One obvious starting place would be to order Apple and Google to remove the app from their online stores.
This might be done by adding TikTok’s owner Bytedance to a Commerce Department entity list, and forbidding US firms from providing it with services – a similar tactic was used to stop Google providing its apps to Huawei.
That would prevent new users from being able to download the app.
Existing users would be prevented from receiving notifications and installing updates, although they would still have the app on their devices.
One way to address this would be to tell Apple and Google to use a “kill switch” facility they both have, which lets them remotely wipe or prevent blacklisted apps from launching.
A Brazilian judge once threatened to force the two firms to use the power in 2014, but ultimately backed off.
Apple and Google would likely be loathe to take control of users’ smartphones in such a way and might even resist such an order.
So an easier alternative might be to compel local internet service providers to block access to TikTok’s servers.
This would have the added advantage of preventing TikTok’s videos being viewable via its website.
India took such a measure when it banned TikTok and dozens of other Chinese apps. And users have reported being unable to circumvent the block by using a virtual private network (VPN).
But it’s not clear how Mr Trump would enforce such an order.
A less draconian approach would be to ban TikTok from being installed onto federal employees’ work phones.
Congress has already voted in favour of the idea and the Senate is still considering it. But that would be a much less dramatic move than Trump seems to be hinting at.
A further possibility is that the Committee on Foreign Investment in the United States (Cifus) – which is chaired by the US Treasury – rules against Bytedance’s takeover of the app Musical.ly, whose users were migrated over to TikTok in 2018.
Musical.ly was owned by another Chinese start-up.

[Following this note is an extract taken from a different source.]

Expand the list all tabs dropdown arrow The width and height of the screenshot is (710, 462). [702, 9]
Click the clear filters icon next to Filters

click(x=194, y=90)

But Cifus has the power to review takeovers that potentially pose a national security risk. And because Bytedance did not seek clearance for the acquisition at the time, the committee was able to launch a post-deal probe last year.
If Cifus rejects the takeover, it could order Bytedance to shut down the service in the US.
The question is whether a spun-off TikTok would be allowed to continue under different ownership as an alternative, perhaps even with a rebrand.
Microsoft is reportedly in talks to acquire the business – some internet wags have already suggested it might be called Microsoft Teens (a play on the the firm’s Teams service).
The US tech giant would presumably be viewed as a more trustworthy guardian of the data the app collects, and assuage fears the China might still be somehow accessing its logs.
When asked about the prospect of such a deal, Microsoft declined to comment.